No, variation never hurts. The one guilding rule I tell folks is no matter what you do. 10 Include some drills in your workouts 2) don’t swim with bad form…it reinforces bad technique 3) don’t just do long slow continuous swims, even when practicing OWS. 4) (this could be controversial)… but if you hit a “groove” in a workout… go with it… go ahead and tack on a some extra reps to that set. when your “ON” just go with it. You’ll have a great satisfied feeling at the end of the swim. Its’ a good confidence booster. Those are the workouts you want to remember as your toeing the line of the swim start.
Ideally, longer rest will let you do the swims at a higher speed, and the key part for less skillful swimmers, do them with better stroke mechanics. The more time you spend swimming hard with good mechanics, the quicker you will improve. We all want to work hard but sometimes the best work is to go hard with long rest rather than plodding through a “tough” session of short rest intervals. This distinction is particularly critical in swimming because tired, less skillful swimmers suffer from a breakdown in mechanics which dramatically cuts into any benefits gained by just covering more distance in a given amount of time.
FWIW, I swam competitively and did do a lot of stuff with 10-20 seconds rest. But that was done primarily to simulate race speeds, and, I could hold near perfect form under very high levels of stress and fatigue. If you don’t have the speed yet, and particularly if your stroke falls a part when you are tired, there is much less to gain by short rest intervals than you can gain by taking longer rest and working on really hammering the intervals with good form.
I recently had to disabuse one of my young athletes on the idea of cutting rest intervals short. His reasoning: “I’m a distance swimmer.” My response: “Is that always going to be your excuse for being slow?”
Swimming is highly technique dependent. As you tire, form falters. The more swimming you can do with perfect form, the longer you’ll hold that form even when you’re tired. Take the full rest.
A lot of times I’ll pick a middle ground for rest and do 20-30 seconds and swim just above threshold pace. I’ll try and do them descending or hold a certain constant RPE. What I pay attention to, is when I use better mechanics my times drop. When I get sloppy I slow down. I can then play around with kicking rate, stroke rate, really focus on my catch or even do a couple where I sight the end of the pool just like OWS 2x per length (25y). A lot of times when I’m feeling good, as mentioned before, I’ll get in a groove and everything clicks. I can sometimes be 2000y into a workout to get there sometimes. Doing even a few very short sets of drills as part of the warm-up get me there a little quicker sometimes.
20x100 @1:30 holding 1:20s is classic distance swimming set.

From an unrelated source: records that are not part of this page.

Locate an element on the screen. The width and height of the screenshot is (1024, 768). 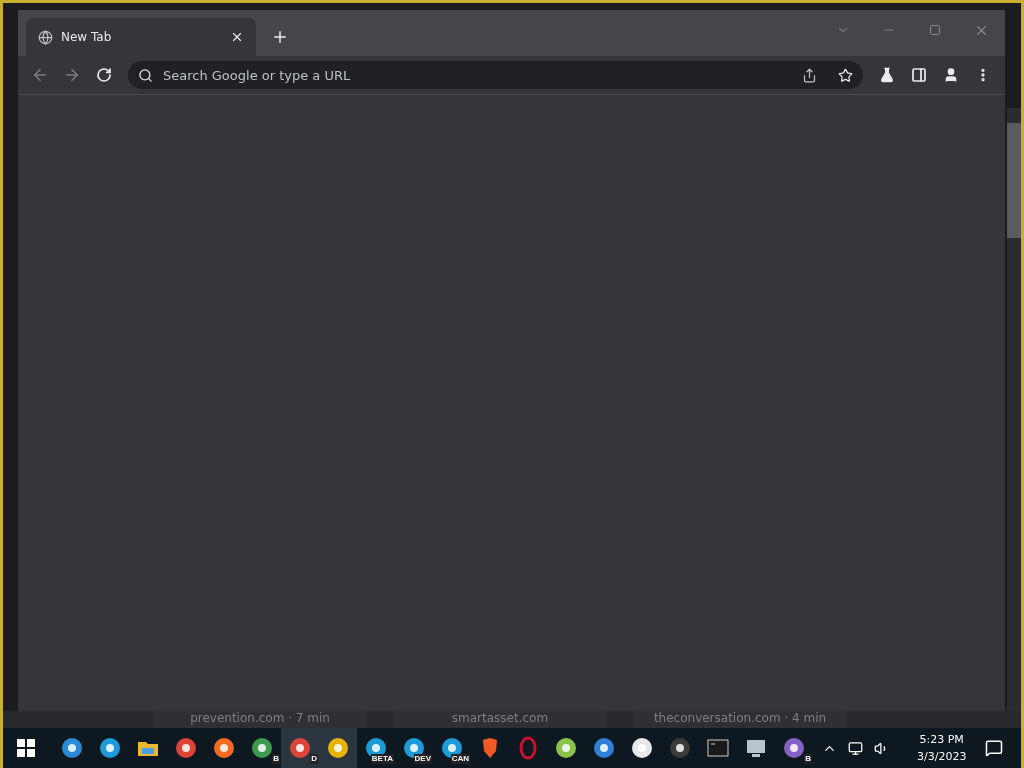
arrow-right-icon is located at coordinates (72, 75).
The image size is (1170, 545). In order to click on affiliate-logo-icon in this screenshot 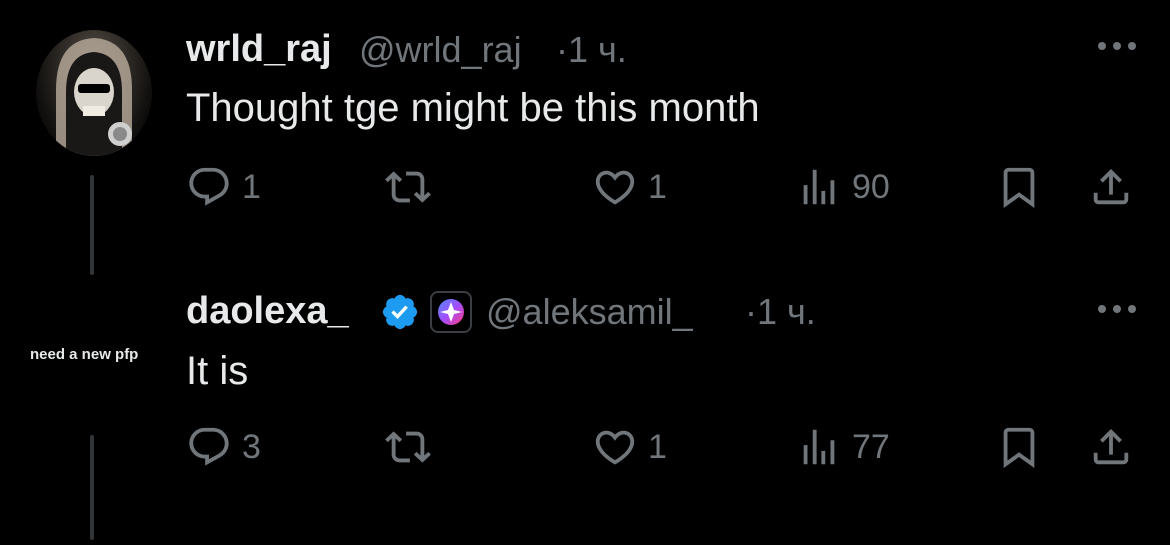, I will do `click(451, 312)`.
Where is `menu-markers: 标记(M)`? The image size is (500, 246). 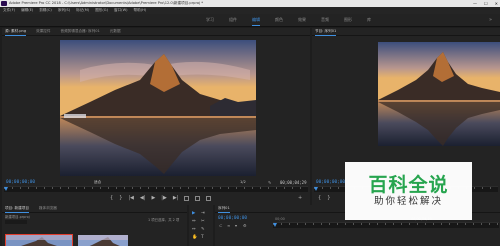
menu-markers: 标记(M) is located at coordinates (82, 10).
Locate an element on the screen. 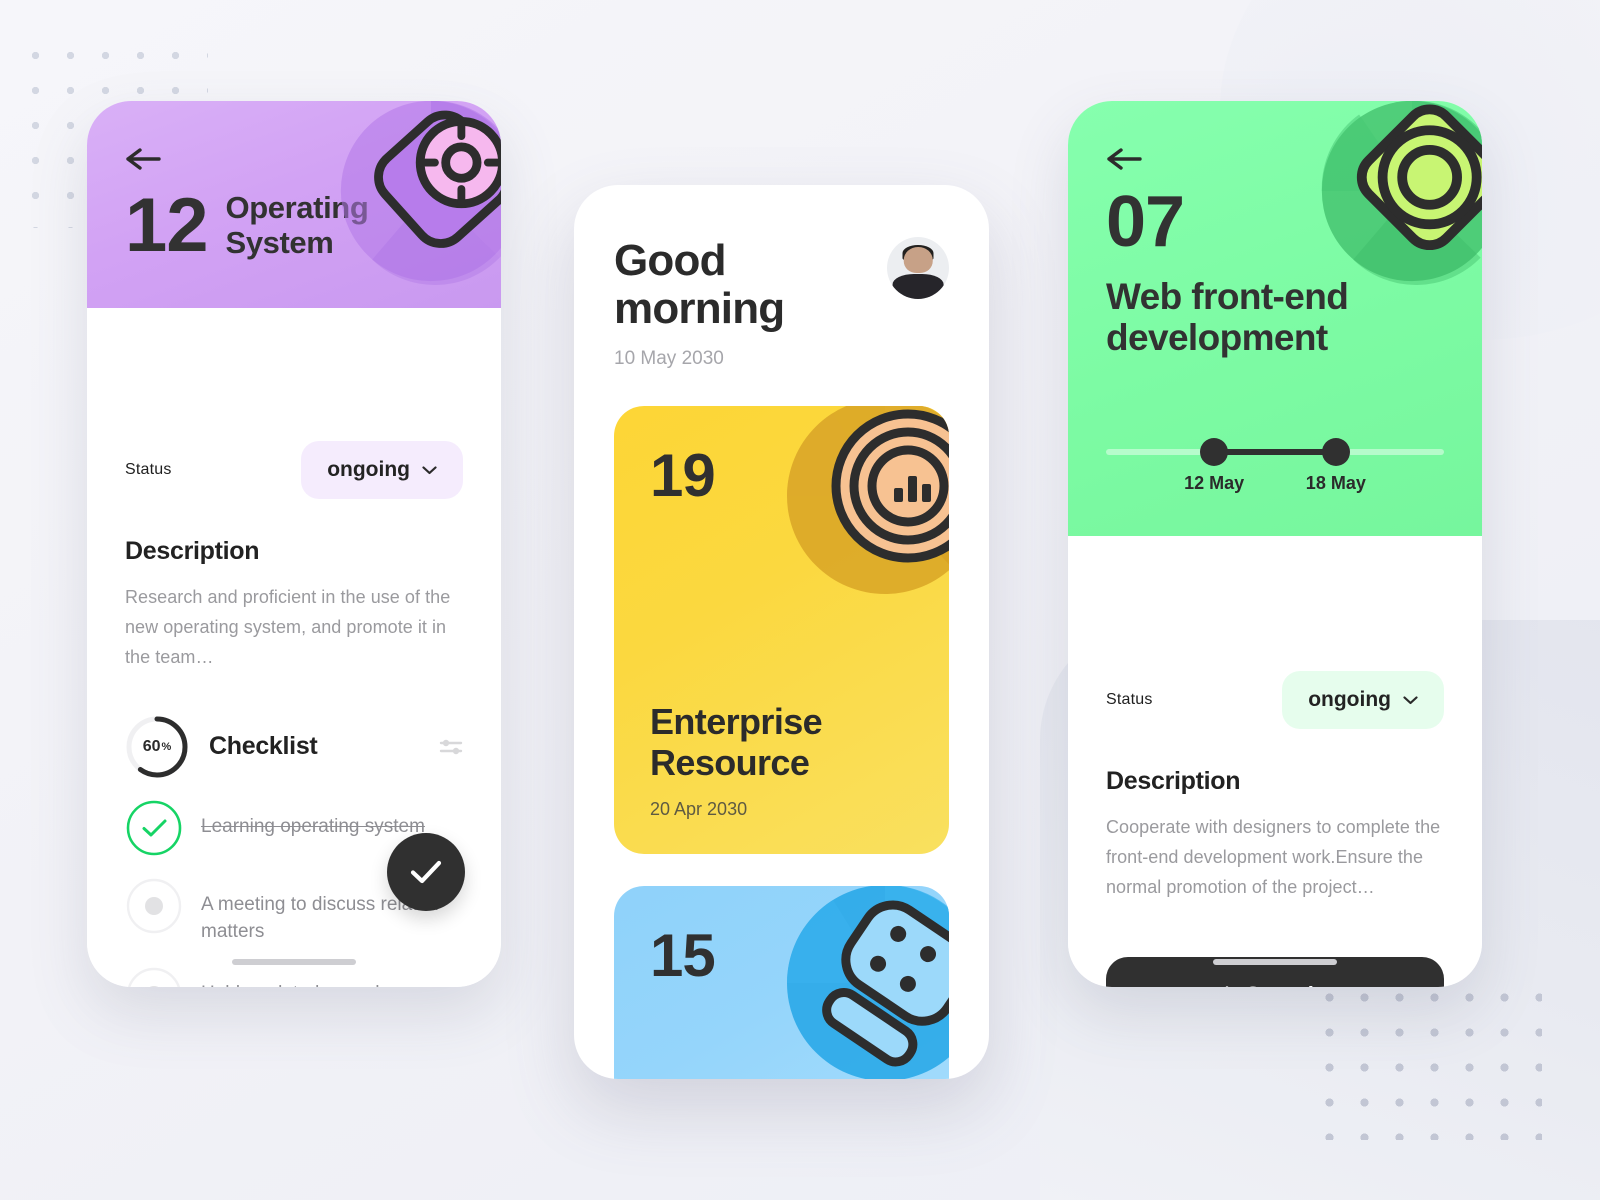 The image size is (1600, 1200). tile-title-line-1: Enterprise is located at coordinates (736, 722).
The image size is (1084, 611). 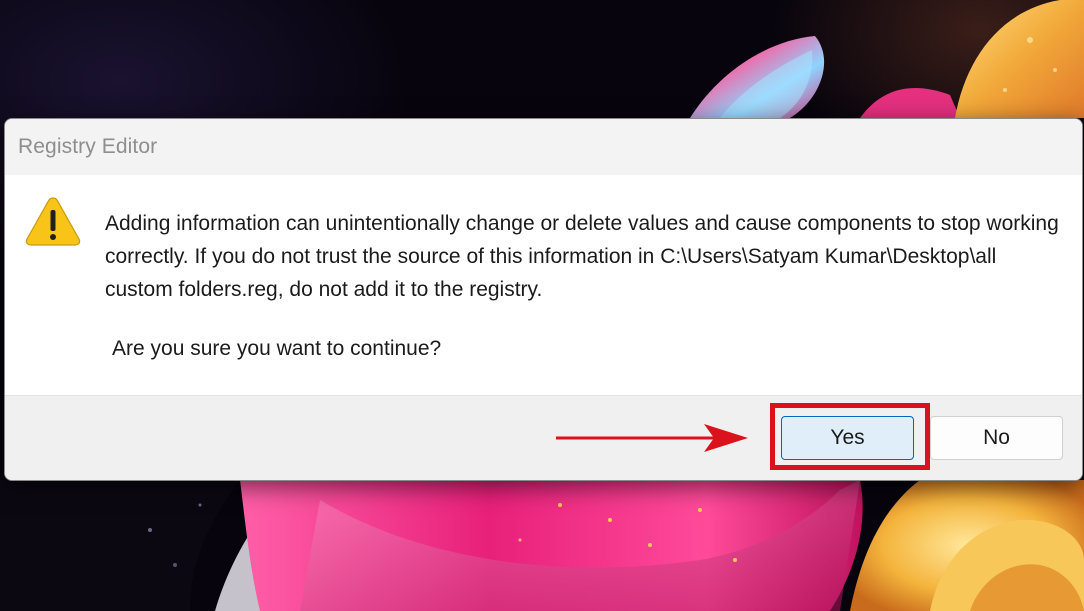 What do you see at coordinates (88, 146) in the screenshot?
I see `window-title: Registry Editor` at bounding box center [88, 146].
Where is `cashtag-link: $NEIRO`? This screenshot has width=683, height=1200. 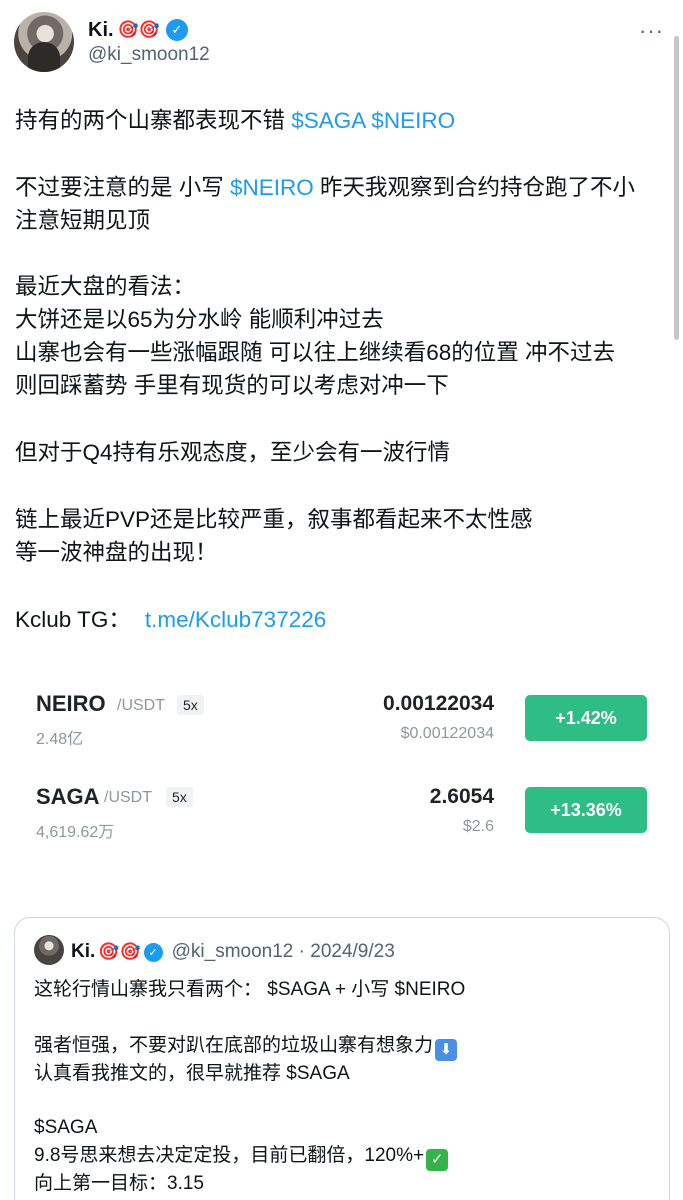 cashtag-link: $NEIRO is located at coordinates (272, 188).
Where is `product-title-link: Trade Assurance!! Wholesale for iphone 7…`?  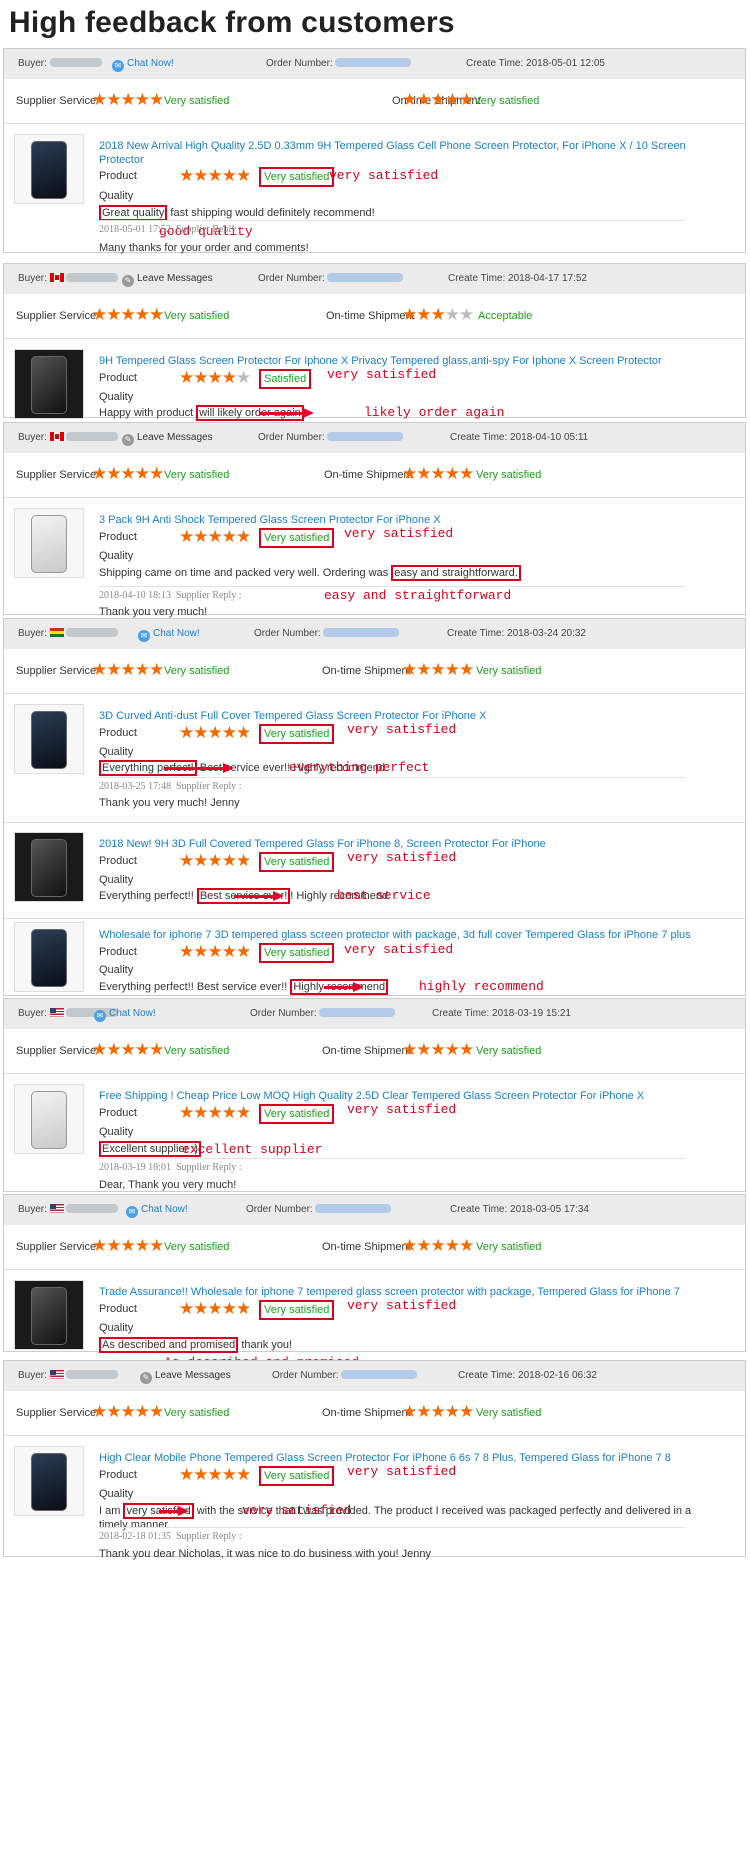 product-title-link: Trade Assurance!! Wholesale for iphone 7… is located at coordinates (407, 1292).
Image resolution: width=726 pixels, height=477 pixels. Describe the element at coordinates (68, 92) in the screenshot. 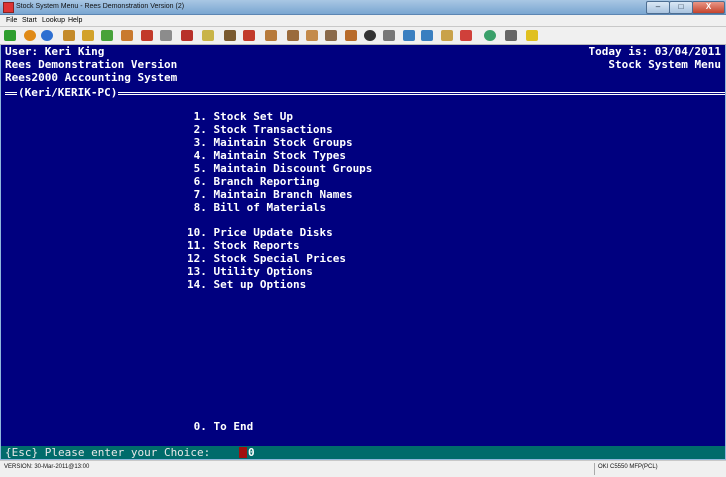

I see `session-label: (Keri/KERIK-PC)` at that location.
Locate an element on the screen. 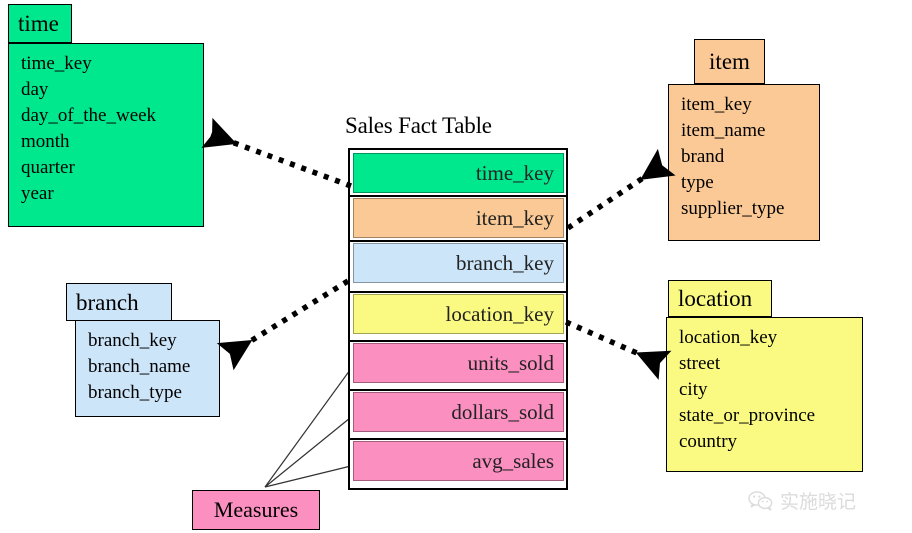 This screenshot has height=533, width=912. dimension-header-location: location is located at coordinates (720, 298).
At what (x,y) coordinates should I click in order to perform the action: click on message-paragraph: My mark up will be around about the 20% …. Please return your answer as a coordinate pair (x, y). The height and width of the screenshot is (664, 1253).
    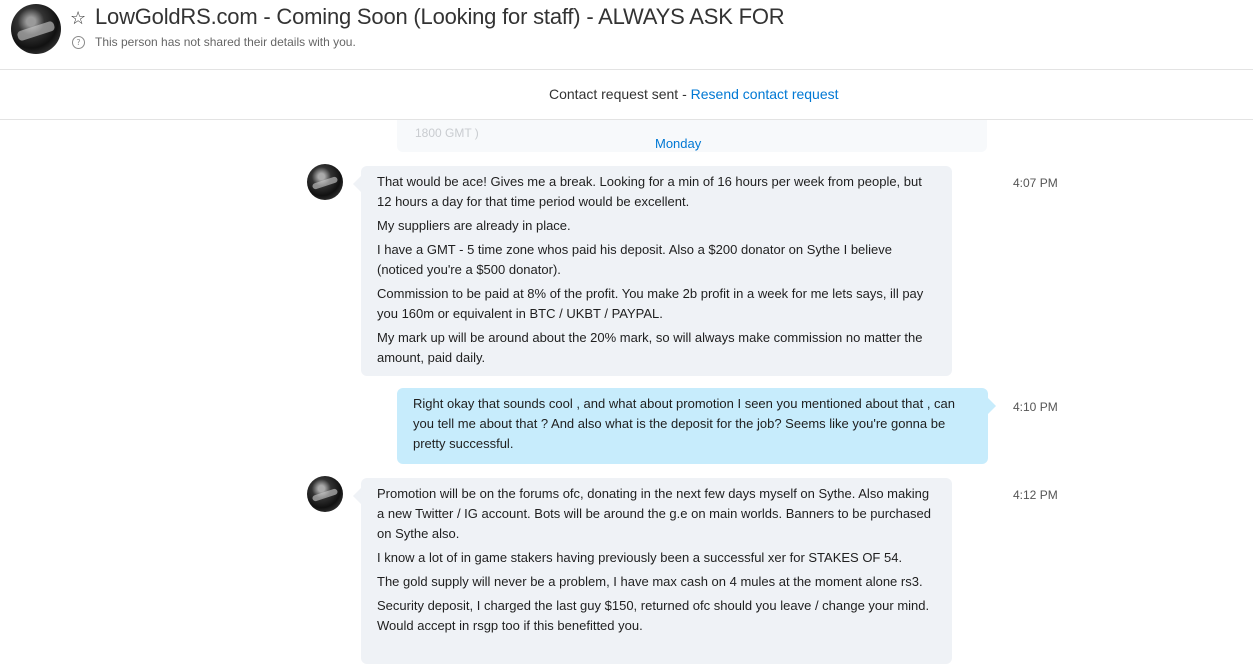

It’s more aerobic than 20x100 @2:30 and the goal is maintain consistency in your repeats. It’s hard but you’re not dead at the end.
20x100 @2:30 holding 1:12s is more designed to tell you where you are fitness/endurance-wise. For this swimmer 1:12 is perhaps their goal pace for a 1,500m (or a HIM). Going a 1:12 on #1 is probably hard, but going 1:12 on #18 is really hard. Early season that swimmer may breakdown and start holding 1:16s, but by mid-season they’re more consistent. The extra rest is designed to allow you to simulate a race-like effort across multiple repeats.
A set focused on speed work would be more like 8x75 @2:00 where you go 25 build, 25 all out, 25 recovery.
If you’re training for a 70.3 I’d suggest a good mix of the first two sets, but maybe some speed-specific stuff from time to time. Just keep in mind that the 20x100 on longer rest is a much harder set; you might do little else than warm up and warm down. Whereas the 20x100 on shorter rest is maybe a “main set” but you’d still be able to do a kick set before and a long pull afterwards.